▸ Instruction 1
Copy the lines of the listing below word for word, from the line with "Find the location of a particular element." up to and including the line with "Image resolution: width=963". Leave out the pictures.

▸ Reading text
This is Kylie Kirpatrick and her now 10 year old son Ryan Kyote, from Napa, CA.
On June 8 the Napa Valley Register published a story about Ryan’s alleged act of kindness by using his allowance to pay off school lunch debt for his classmates.
“I felt bad for all the kids that didn’t have any lunch,” Ryan said during an interview before the end of the school year. “It’s not fair,” he said.
“He was really upset about it,” said his mother Kylie Kirkpatrick. “I asked him, ‘What do you want to do about it?’”
Ryan’s answer? Make sure that didn’t happen at his school. Ryan didn’t realize that a California law prevents such “lunch shaming.” And within the Napa Valley Unified School District, students don’t go hungry. Those who have a negative food service balance still receive a hot lunch.
“We never want to send a child away without a lunch regardless of their ability to pay,” said Stacy Rollo, a NVUSD spokeswoman.
Regardless, Ryan decided he’d like to pay off the food service balance owed by his fellow students at West Park School.
“I thought it was a cool idea,” said Kirkpatrick. No kid should come to school unsure whether he or she will get to eat breakfast or lunch.
Her son has a big heart, his mother said. “I want him to give back.” Their idea to pay off the food service balance might even inspire other classes or schools to do the same, she said.
As a former teacher I firmly believe that it’s essential for kids not to be hungry at school in order for them to learn effectively, and that schools should feed kids whose parents aren’t doing that for whatever reason. But I’m not here to debate whether or not schools should be providing lunch to kids, and I’d hate to see the conversation become hijacked into a left vs. right ideology debate, when the focus of the story should be whether or not this child is being manipulated and coached by his mother to lie for financial benefit.

▸ Instruction 2
Translate this sentence from the text about Ryan and the school lunch debt into Spanish: "Regardless, Ryan decided he’d like to pay off the food service balance owed by his fellow students at West Park School."

▸ Excerpted records

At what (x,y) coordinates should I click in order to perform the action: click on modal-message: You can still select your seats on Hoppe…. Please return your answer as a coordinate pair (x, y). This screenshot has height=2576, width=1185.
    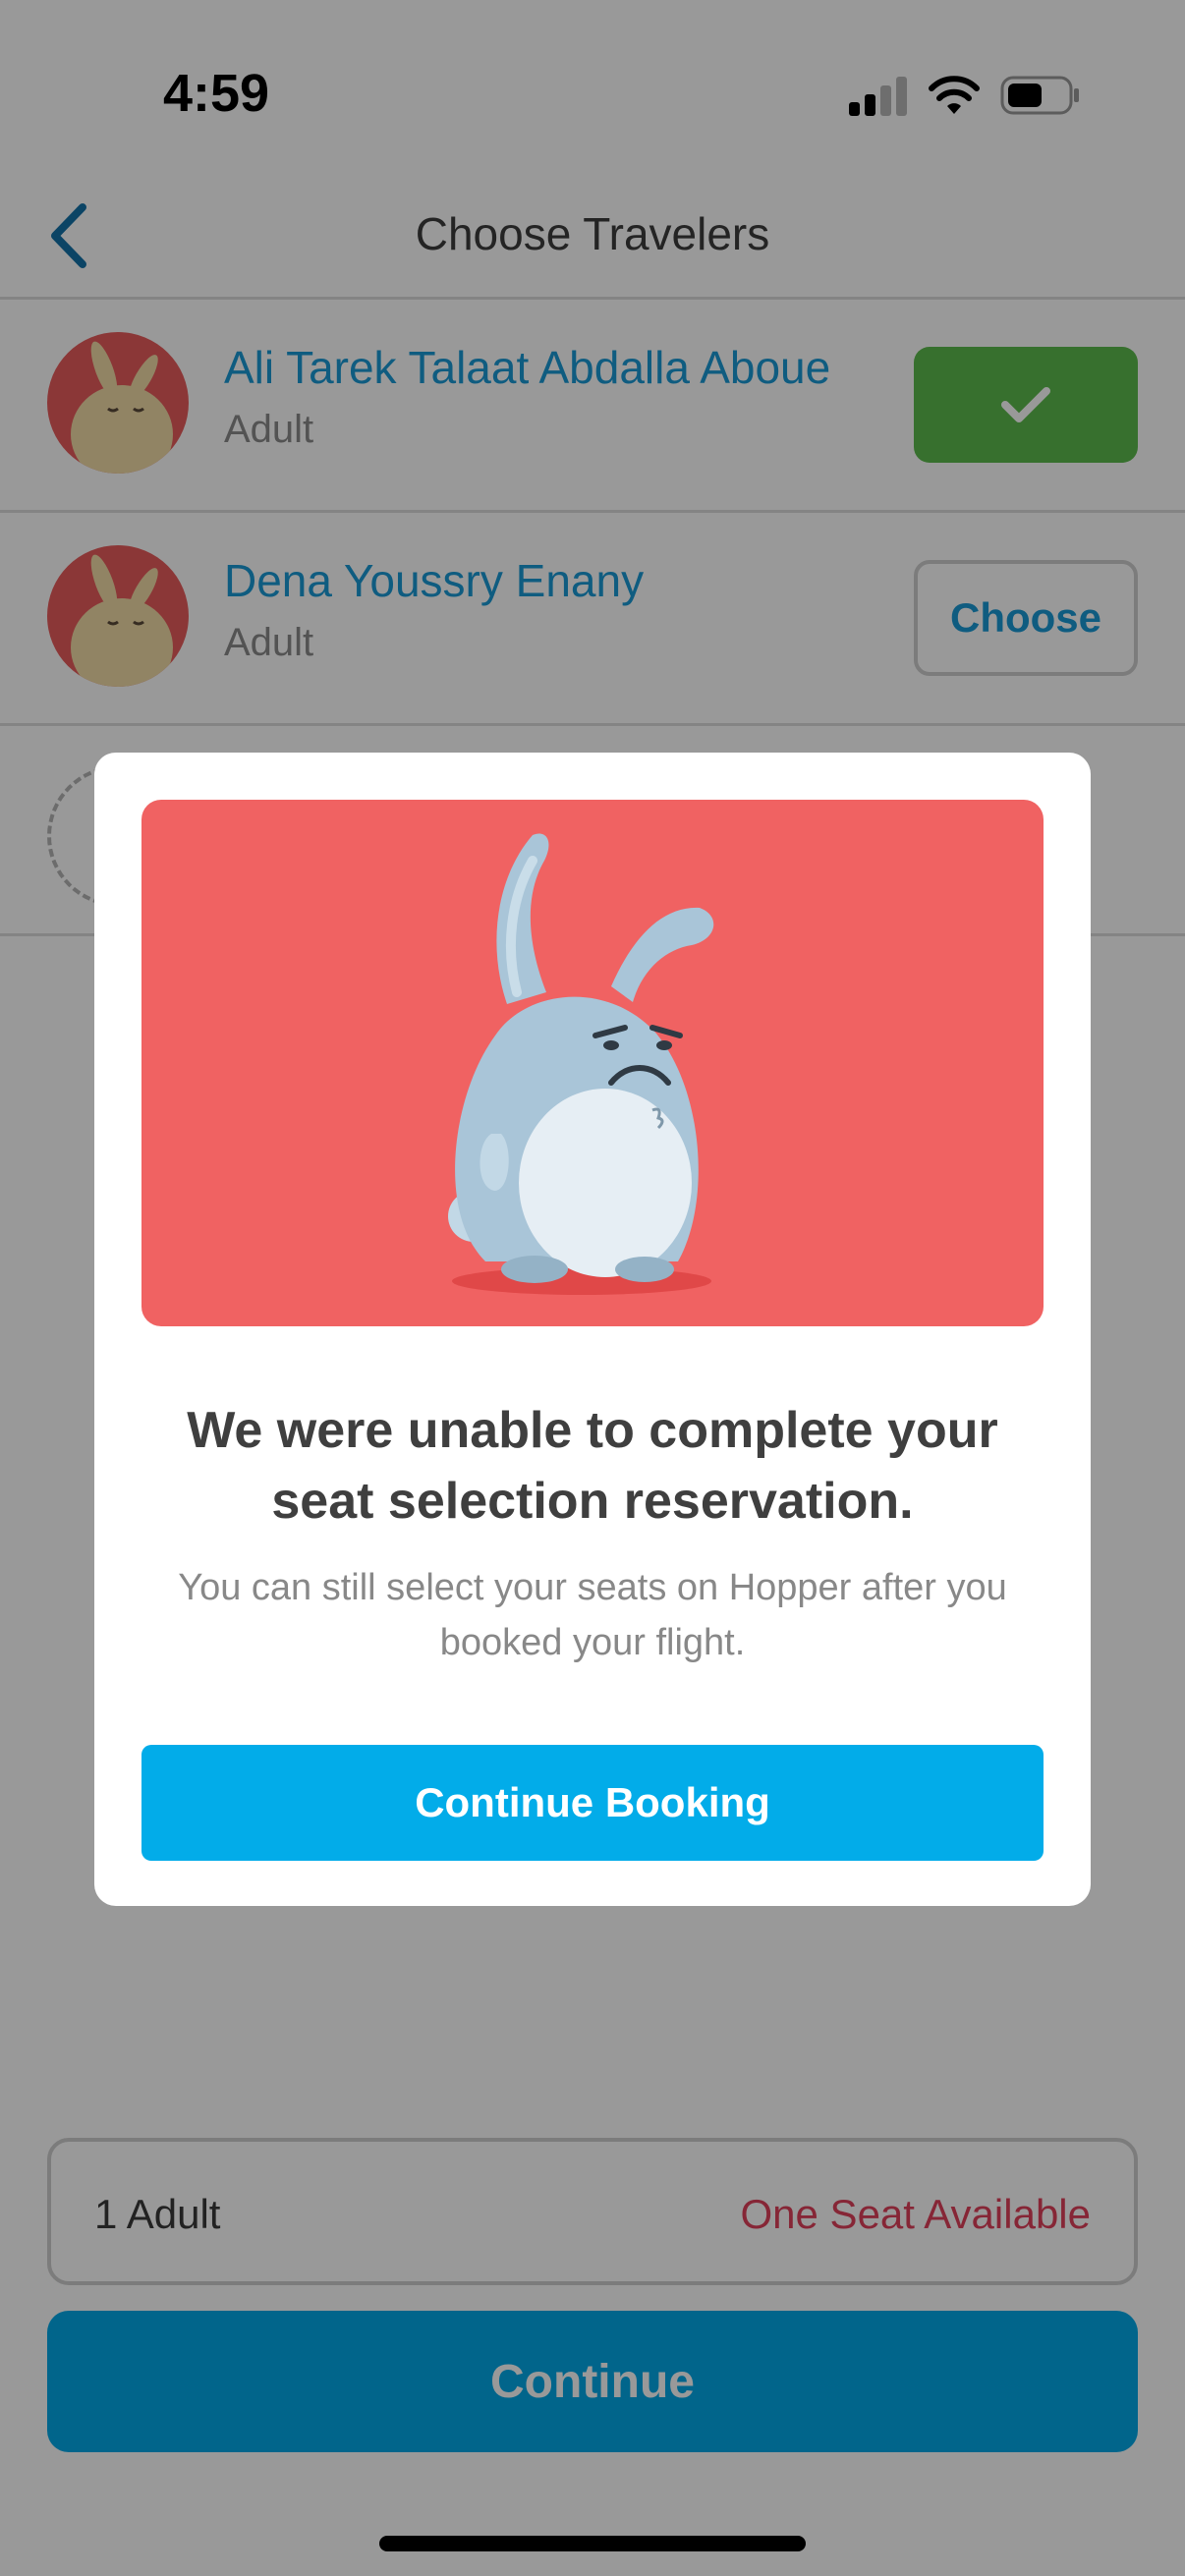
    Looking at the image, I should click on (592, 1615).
...
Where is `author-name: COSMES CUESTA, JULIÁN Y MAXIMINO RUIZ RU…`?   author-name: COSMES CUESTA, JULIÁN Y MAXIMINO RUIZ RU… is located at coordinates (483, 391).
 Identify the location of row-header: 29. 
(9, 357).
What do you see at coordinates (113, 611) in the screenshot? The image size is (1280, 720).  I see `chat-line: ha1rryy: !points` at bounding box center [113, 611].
* * *
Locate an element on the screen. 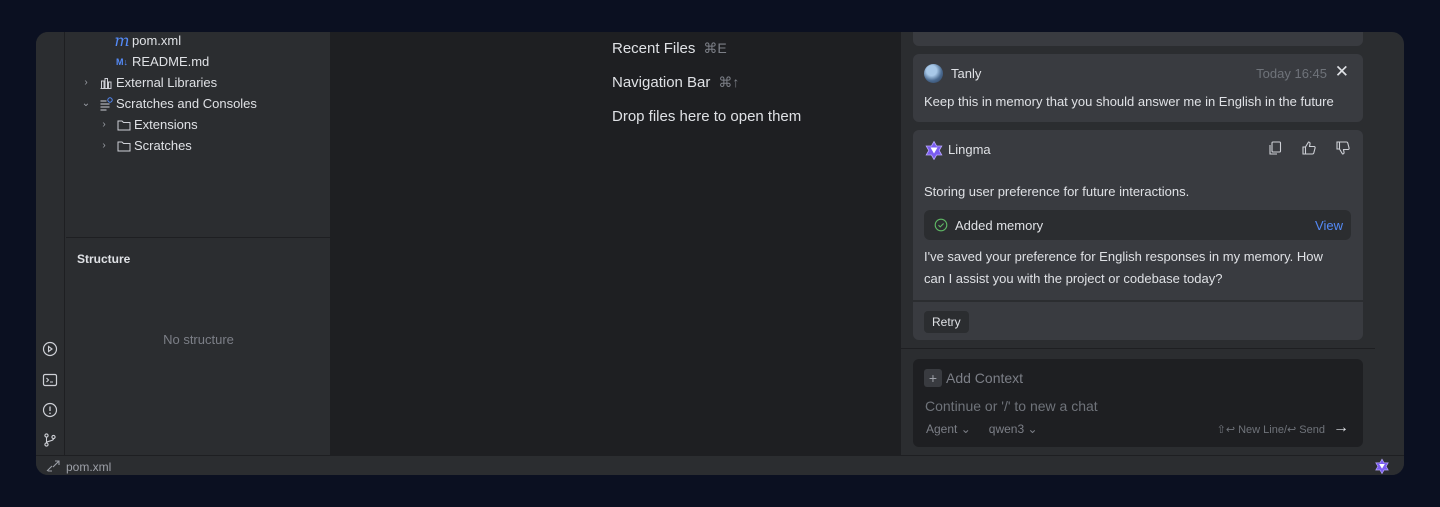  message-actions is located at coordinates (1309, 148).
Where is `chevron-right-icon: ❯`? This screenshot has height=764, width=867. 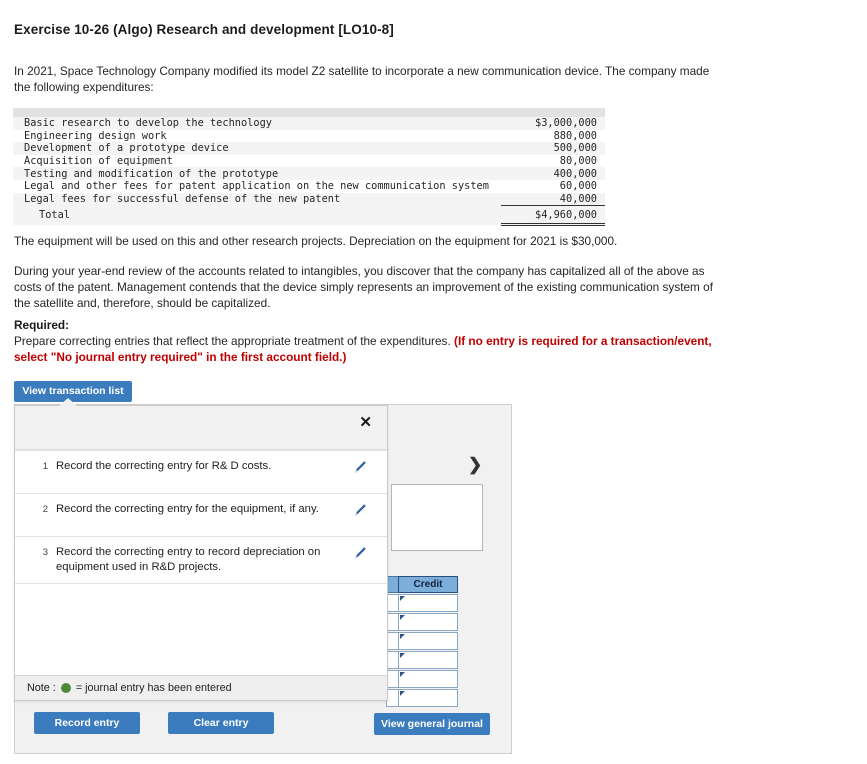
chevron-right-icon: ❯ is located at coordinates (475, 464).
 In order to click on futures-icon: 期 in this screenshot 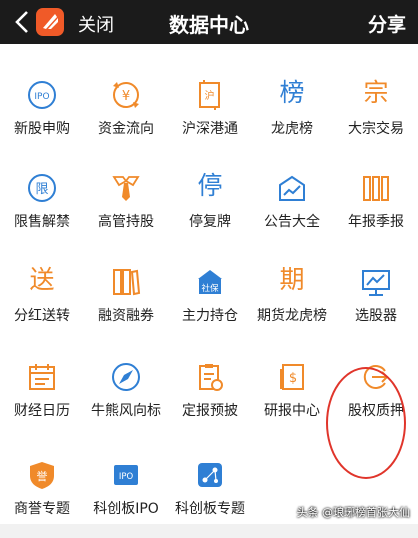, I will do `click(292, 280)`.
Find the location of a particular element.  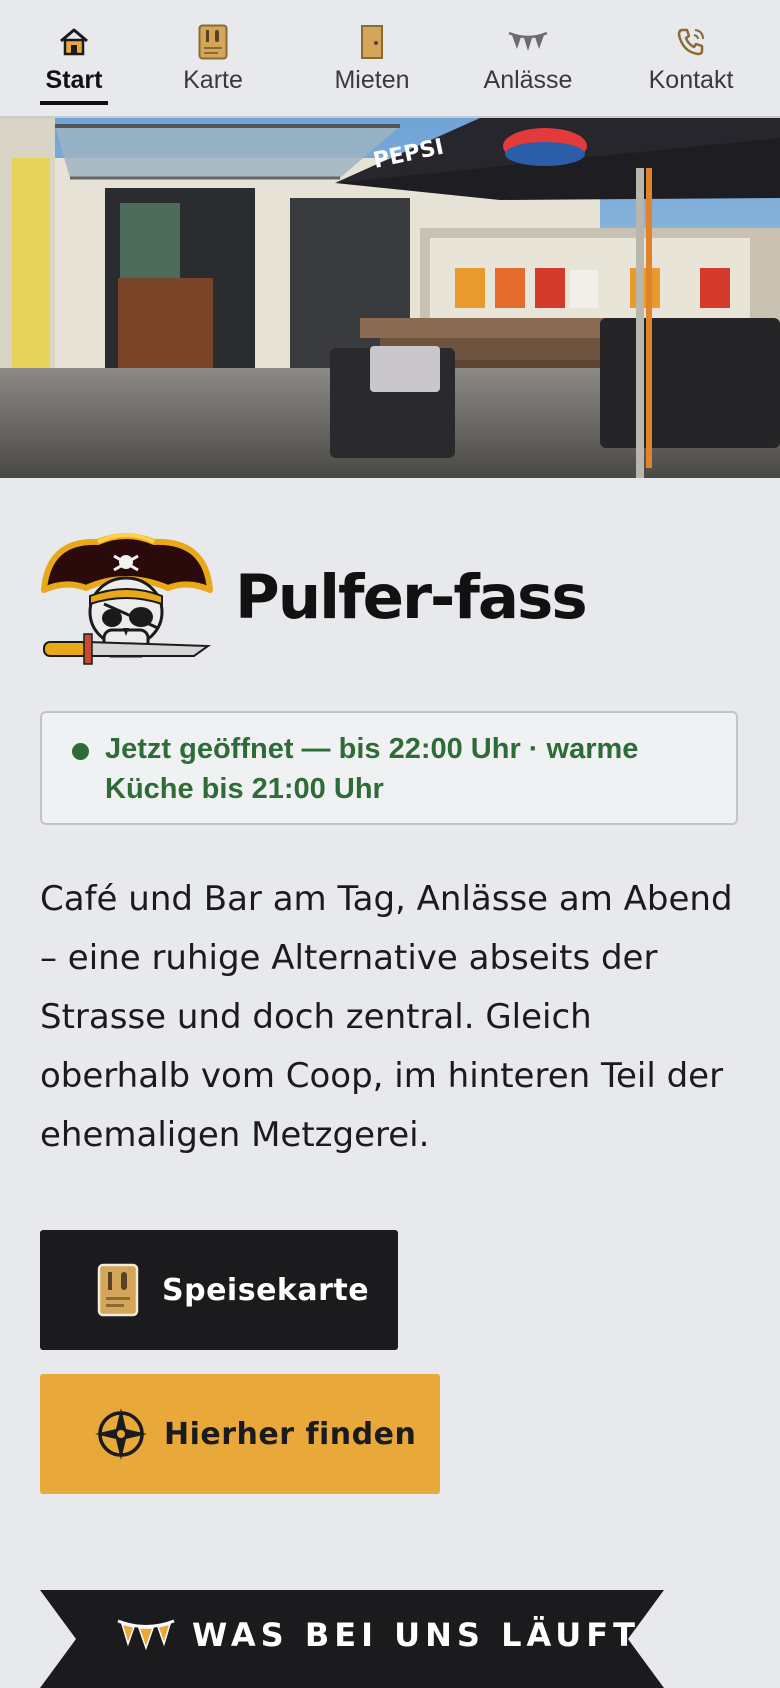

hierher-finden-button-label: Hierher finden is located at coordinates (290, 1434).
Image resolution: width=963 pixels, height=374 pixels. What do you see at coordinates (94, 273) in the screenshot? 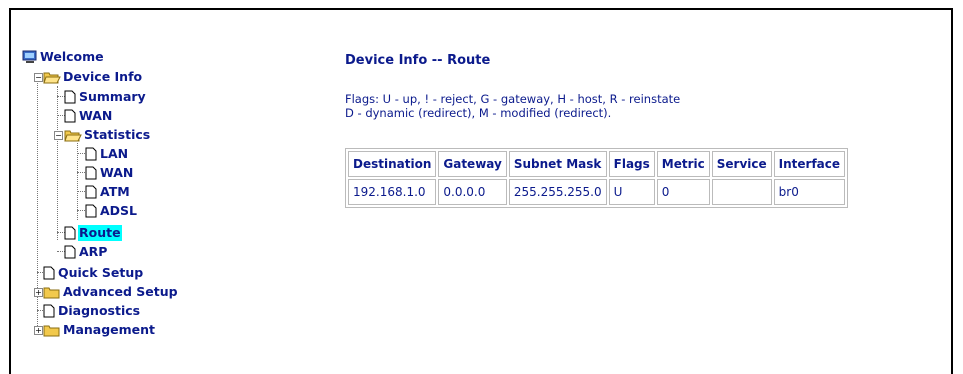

▸ Reply 1
Find the location of a particular element.  

hierher-finden-button-label: Hierher finden is located at coordinates (290, 1434).
Image resolution: width=963 pixels, height=374 pixels. What do you see at coordinates (94, 273) in the screenshot? 

▸ Reply 2
Aun así, Ryan decidió que le gustaría saldar la deuda del servicio de comidas que tenían sus compañeros de la escuela West Park.